The answer consists of the lines from the line holding "[region] (160, 2432)" through the last line of the entries, retyped exactly, and nothing else. No pictures belong in it.

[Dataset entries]
.....

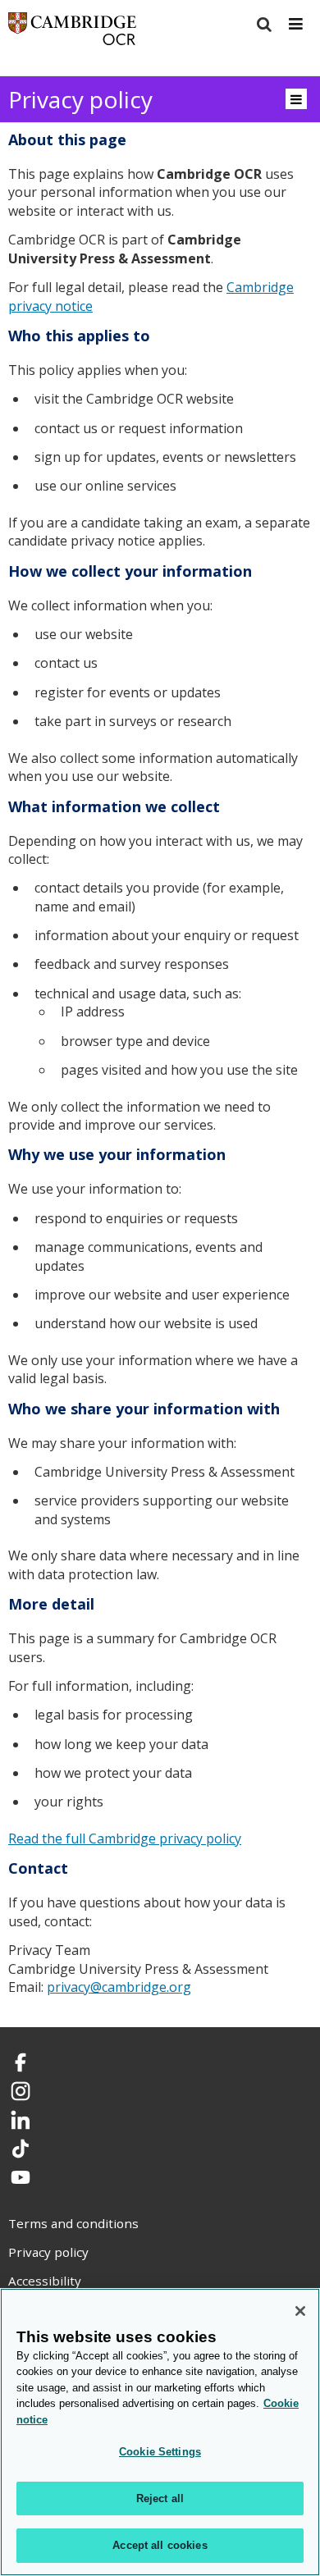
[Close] (300, 2311)
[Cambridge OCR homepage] (72, 32)
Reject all (160, 2498)
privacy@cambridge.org (119, 1987)
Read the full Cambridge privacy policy (124, 1838)
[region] (160, 2432)
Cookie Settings (160, 2452)
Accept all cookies (159, 2545)
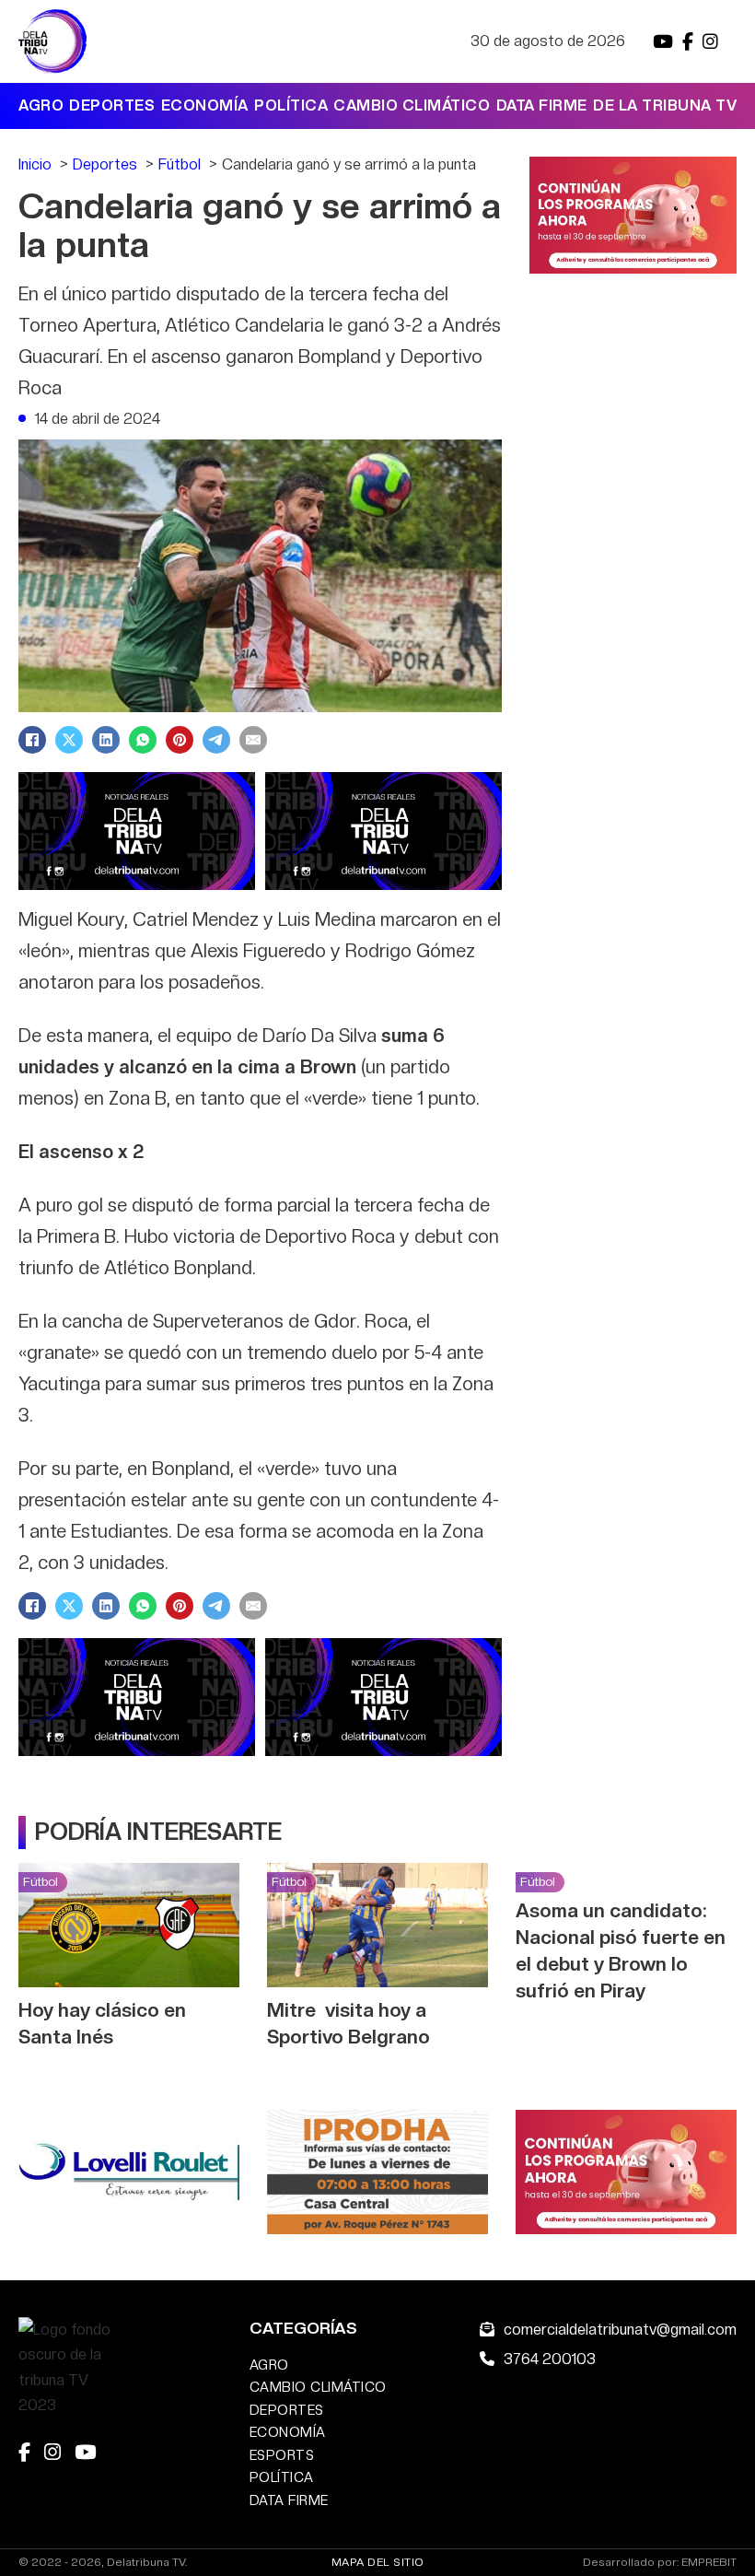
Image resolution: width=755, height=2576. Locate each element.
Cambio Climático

.....

→ EXPECTED ANSWER
[region] (160, 2432)
Cookie Settings (160, 2452)
Accept all cookies (159, 2545)
Image resolution: width=755, height=2576. Locate each element.
Cambio Climático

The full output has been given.